We maybe should amp those up there. @jaredpar do you have benchmarks that would focus on the immutable collections?

No we do not have those that we could migrate. But @sharwell generally handles performance for Roslyn overall so expect he'd be testing our key scenarios as a part of evaluating this change

@sharwell
Copy link
Member Author

sharwell commented Feb 15, 2022

Note that Roslyn is becoming a bit desensitized to this issue. Since many of our performance-sensitive areas construct a collection which is subsequently read but not mutated, we've been migrating to segmented collections (essentially a 2-level B+ tree with variable-sized index level and constant-count leaves). CPS and MSBuild are two other candidates for this performance testing though.

@AlgorithmsAreCool
Copy link
Contributor

I'm going to leave this comment here to remind myself of a future API proposal if this issue makes it in.

Unsolicited Suggestion 1

Th current proposal is for a fixed b. But there is value in a configurable b. Immutable Collections are used in a broad range of applications and allowing the user to choose the arity, gives developers more flexibility.
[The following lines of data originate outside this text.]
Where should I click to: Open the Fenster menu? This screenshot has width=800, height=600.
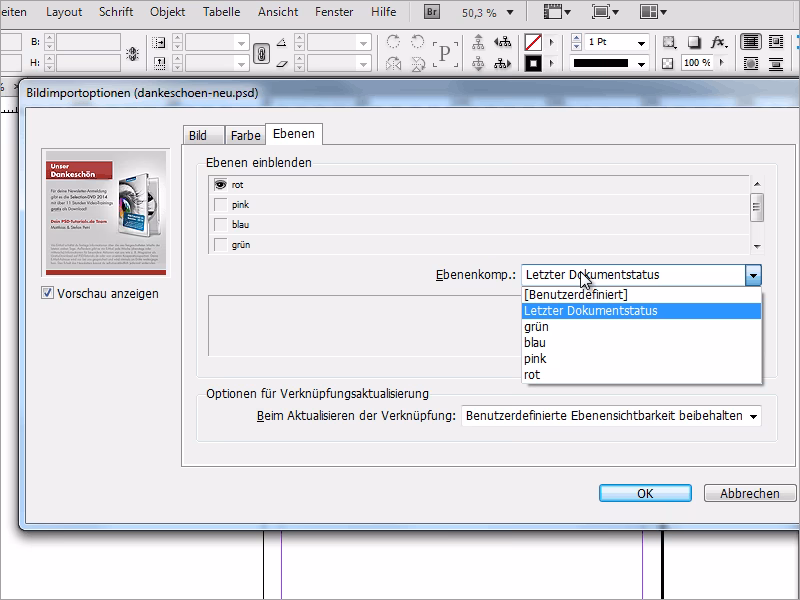(x=333, y=12)
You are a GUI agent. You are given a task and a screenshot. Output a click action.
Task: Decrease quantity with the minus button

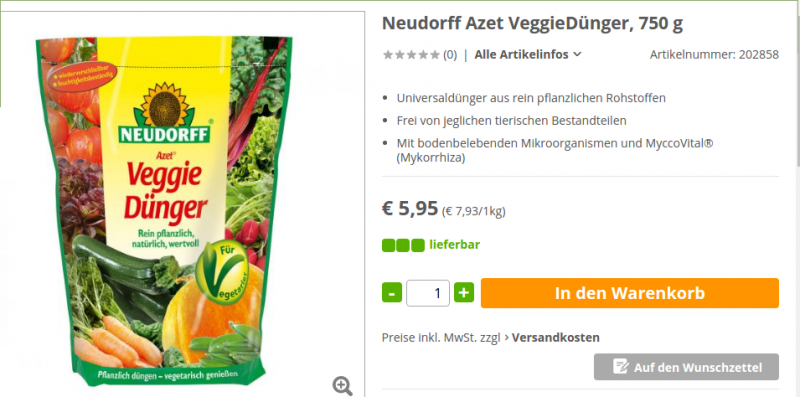[x=392, y=293]
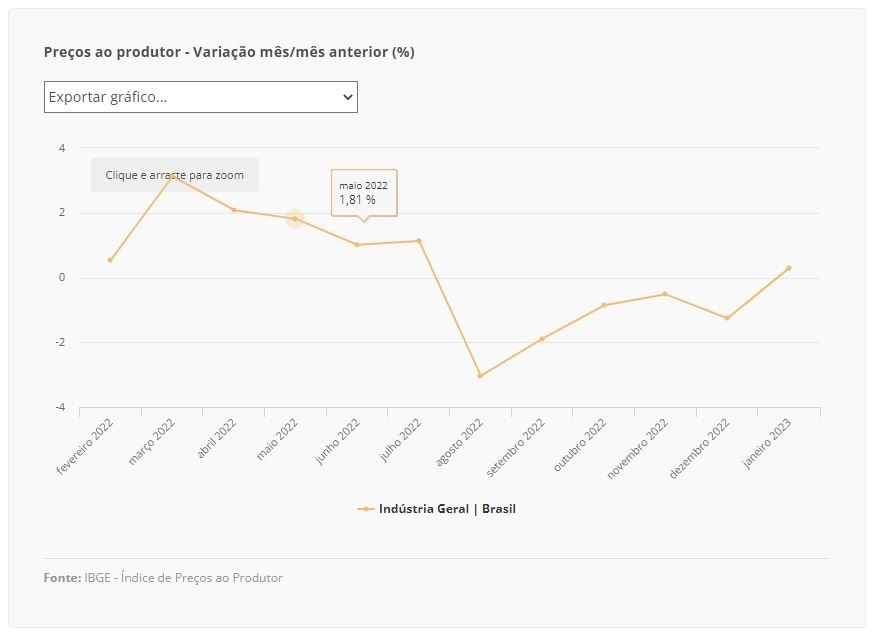The height and width of the screenshot is (635, 874).
Task: Click the Clique e arraste para zoom hint
Action: coord(174,175)
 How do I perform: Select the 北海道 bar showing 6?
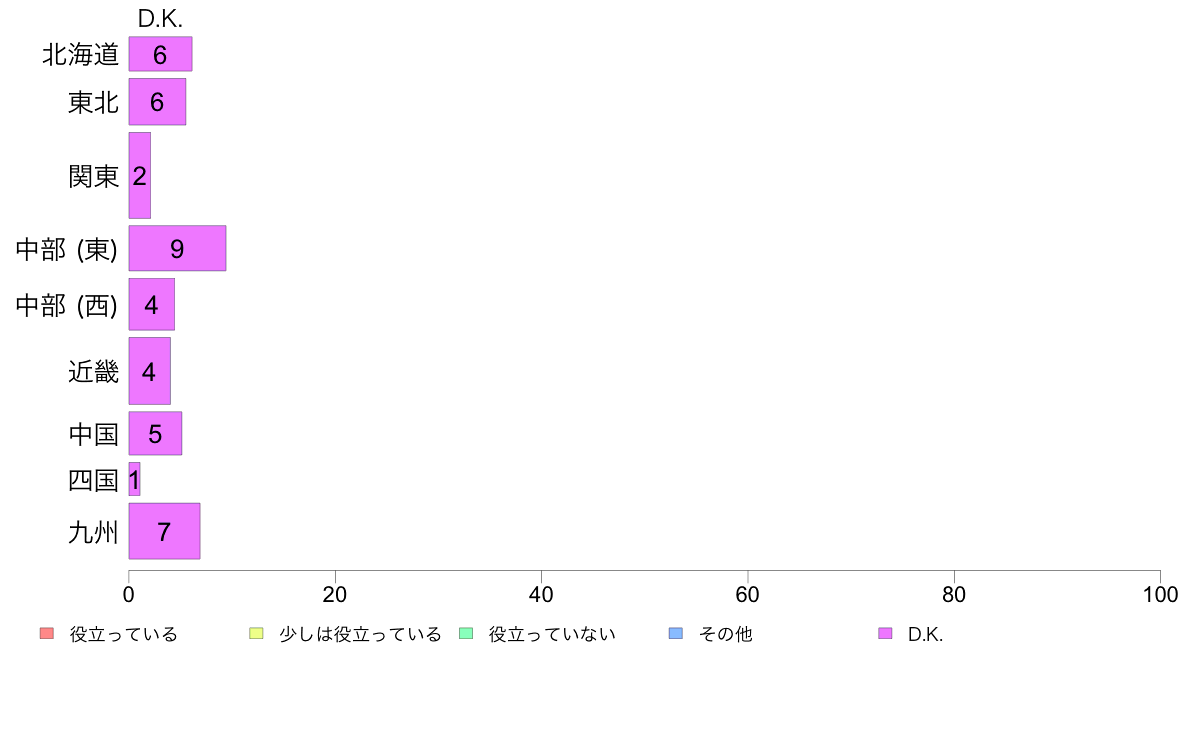pos(161,54)
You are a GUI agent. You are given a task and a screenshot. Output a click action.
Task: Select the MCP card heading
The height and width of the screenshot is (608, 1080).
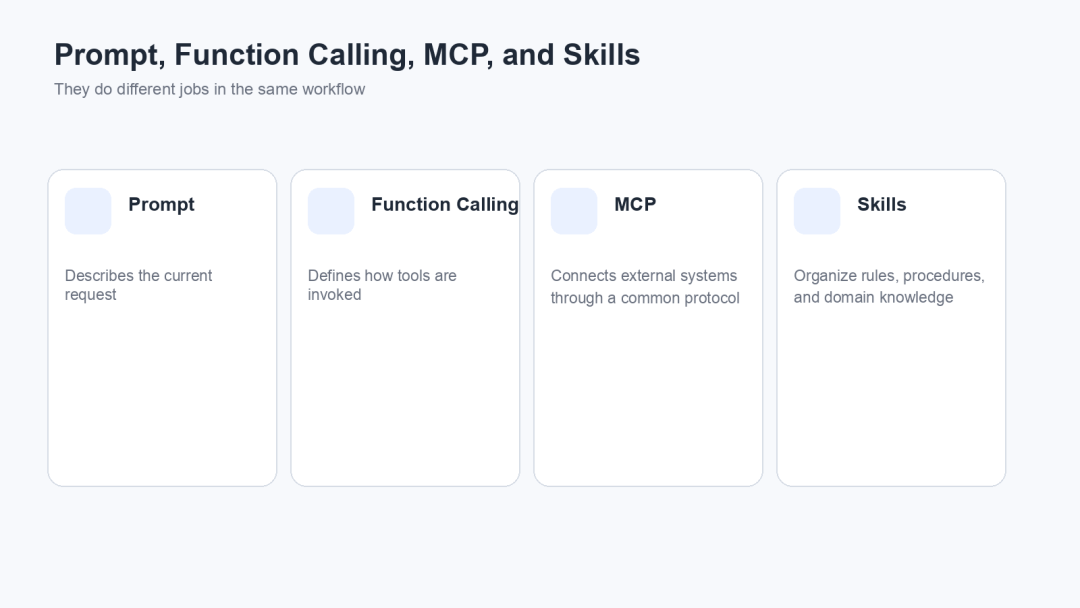[x=635, y=205]
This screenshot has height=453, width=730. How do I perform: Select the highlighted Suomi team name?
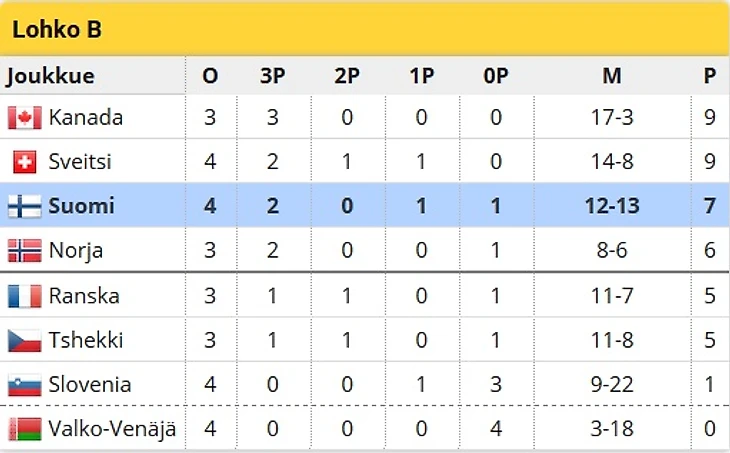(81, 206)
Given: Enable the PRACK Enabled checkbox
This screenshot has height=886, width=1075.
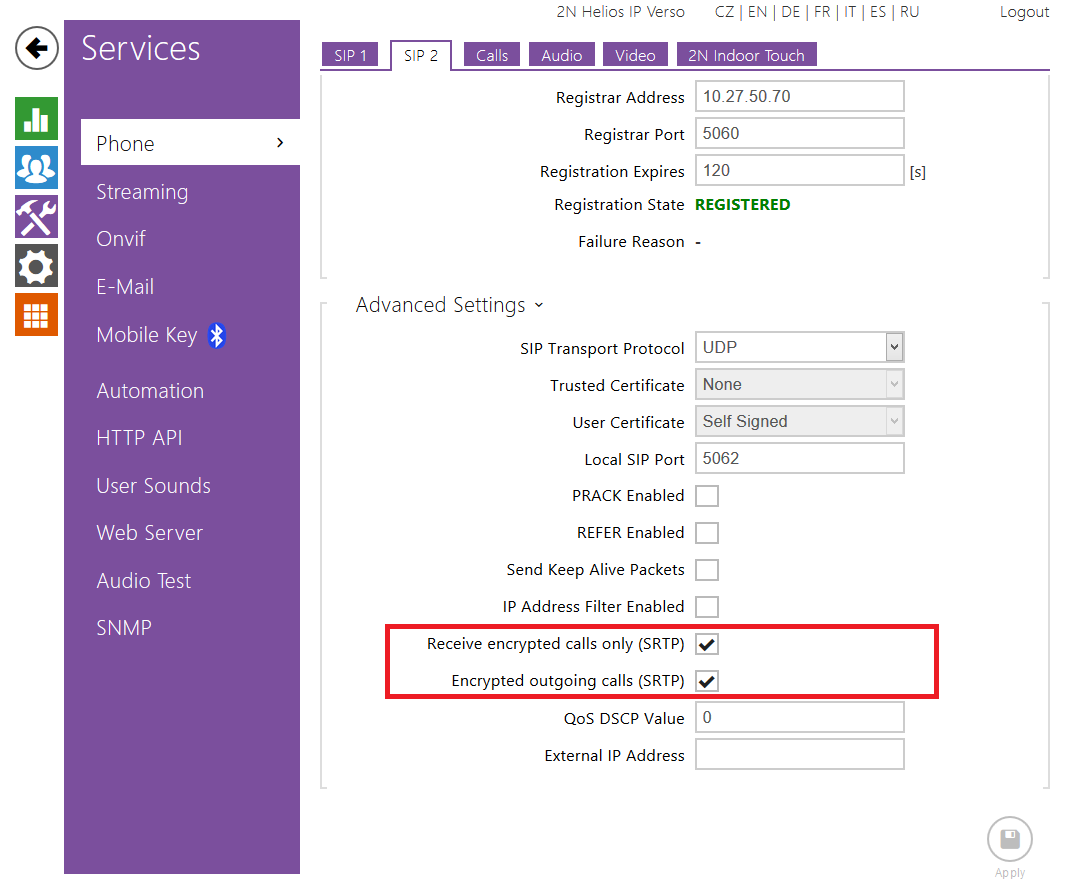Looking at the screenshot, I should pyautogui.click(x=707, y=496).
Need faster read performance? Great, increase the arity to make scans and seeks faster.
Need to update the collection alot? Lower the arity to reduce copying and make updates more efficient.

Unsolicited Suggestion 2

As a side note, I would also envy a scan API that would take advantage of the internal structure and allow block based iteration. This shape might need some work to allow the action to stop the scan early.

public static class CollectionsMarshal 
{
    public static void Scan<TArg, T>(ImmutableList<T> list, TArg arg, ReadOnlySpanAction<TArg, T> action);
    public static void ScanRange<TArg, T>(ImmutableList<T> list, TArg arg, Range range, ReadOnlySpanAction<TArg, T> action);
}

@madelson
Copy link
Contributor

madelson commented Mar 13, 2022

To try it out, I made a prototype of a B+ tree ImmutableList<T> with a subset of operators and benchmarked it against the .NET 6 ImmutableList<T>. There's still a lot to be improved, but the results seem promising (for the ratios, lower is better and the current ImmutableList<T> is 1.0):

Benchmark Time Ratio Bytes Allocated Ratio
Indexer for loop 5 ints 0.56 n/a
Indexer for loop 512 ints 0.77 n/a
Indexer for loop 10K ints 0.59 n/a
Indexer for loop 5 strings 0.85 n/a
Indexer for loop 512 strings 0.95 n/a
Indexer for loop 10K strings 0.70 n/a
Add 5 ints 0.35 0.47
Add 512 ints 0.28 0.62
Add 10K ints 0.22 0.65
Add 5 strings 0.58 0.54
Add 512 strings 0.41 0.60
Add 10K strings 0.31 0.61
Insert 5 ints in random locations 0.49 0.54
Insert 512 ints in random locations 0.40 0.76
Insert 10K ints in random locations 0.33 0.91
Insert 5 strings in random locations 0.84 0.62
Insert 512 strings in random locations 0.55 0.80
Insert 10K strings in random locations 0.55 0.86
CreateRange 5 ints 0.99 1.28
CreateRange 512 ints 0.49 0.14
CreateRange 10K ints 0.39 0.11
CreateRange 5 strings 0.91 1.00
CreateRange 512 strings 0.59 0.25
CreateRange 10K strings 0.57 0.23
AddRange 50 ints to 50 ints 0.66 0.33
AddRange 10K ints to 10K ints 0.42 0.11
AddRange 50 strings to 50 strings 0.62 0.33
AddRange 10K strings to 10K strings 0.59 0.23

Benchmark info:

BenchmarkDotNet=v0.13.1, OS=Windows 10.0.19043.1526 (21H1/May2021Update)
Intel Core i7-3632QM CPU 2.20GHz (Ivy Bridge), 1 CPU, 8 logical and 4 physical cores
.NET SDK=6.0.200
  [Host]     : .NET 6.0.2 (6.0.222.6406), X64 RyuJIT
  DefaultJob : .NET 6.0.2 (6.0.222.6406), X64 RyuJIT

@AArnott
Copy link
Contributor

AArnott commented Mar 17, 2022

Those numbers look great. Indexing and adding looks good. I'm interested in moving forward with this.

@madelson
Copy link
Contributor

@AArnott if this is something I can contribute, how would you recommend going about the development?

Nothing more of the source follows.